Earlier in the spring, our publisher wrote a piece about the irony of Rick Santorum hoping that an undocumented German homeschooling family would win an asylum case and not get deported back to Germany.
Looks like Santorum’s pleas and the pleas of many U.S. homeschooling families didn’t get heard. Last week the 6th U.S. Circuit Court of Appeals, based in Cincinnati, denied the Romeike family a request for political asylum.
A German family seeking asylum in the U.S. so they can home-school their children lost their appeal in federal court on Tuesday (May 14), but their lawyers say they’re prepared to petition the U.S. Supreme Court to take the case.
The German government persecuted the Romeike family for their faith, said Mike Donnelly, a lawyer with the Home School Legal Defense Association, a religious organization that is representing the Romeike family.
“It is treating people who home-school for religious or philosophical reasons differently,” he added.
The Cincinnati-based 6th U.S. Circuit Court of Appeals disagrees.
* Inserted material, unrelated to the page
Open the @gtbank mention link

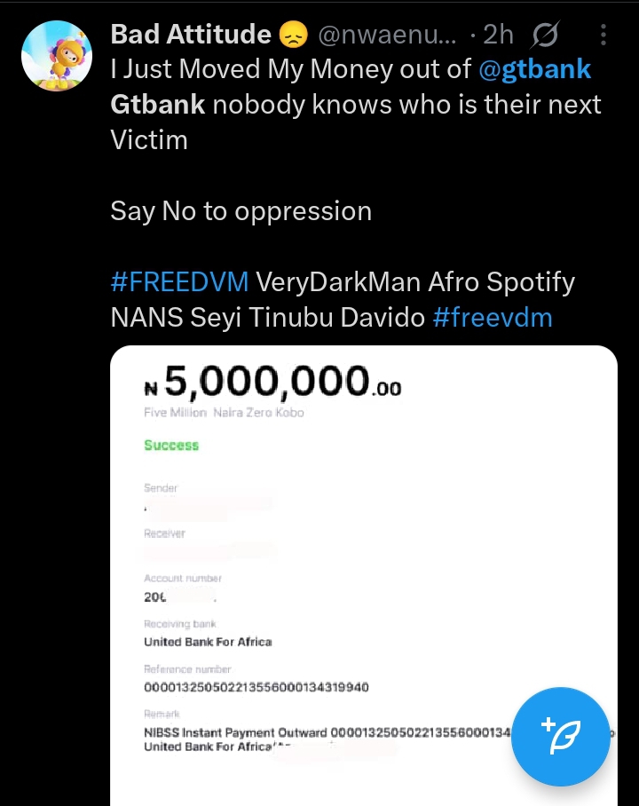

The U.S. grants safe haven to people who have a well-founded fear of persecution, but not necessarily to those under governments with laws that simply differ from those in the U.S., Judge Jeffrey Sutton wrote in the court’s decision.
“The German authorities have not singled out the Romeikes in particular or homeschoolers in general for persecution,” he wrote for the three-judge panel in the case, Uwe Romeike v. Eric Holder, Jr.
Uwe Romeike said in an email on Wednesday that his family began home schooling to protect their children from bullying and teachings they didn’t agree with.
“As we were confronted with opposition to our choice we began to feel more and more that our faith required us to homeschool our children,” he said.
Uwe and Hannelore Romeike moved their five children to Tennessee (a sixth child has since been born) in 2008 to escape thousands of dollars in fines and increasing pressure from local police and education officials to enroll their children in school. All German parents are required by law to send their children to a state-recognized school, whether public or private.
FYI: The Romeikes are still undocumented, not matter how you spin it. Life sure is tough sometimes. Here’s hoping the Romeikes talk about the other stories of undocumented families who face deportation every day when the German family appeals the decision to the Supreme Court. Amazing how they can do that, while thousands and thousands of other families living in the shadows can’t.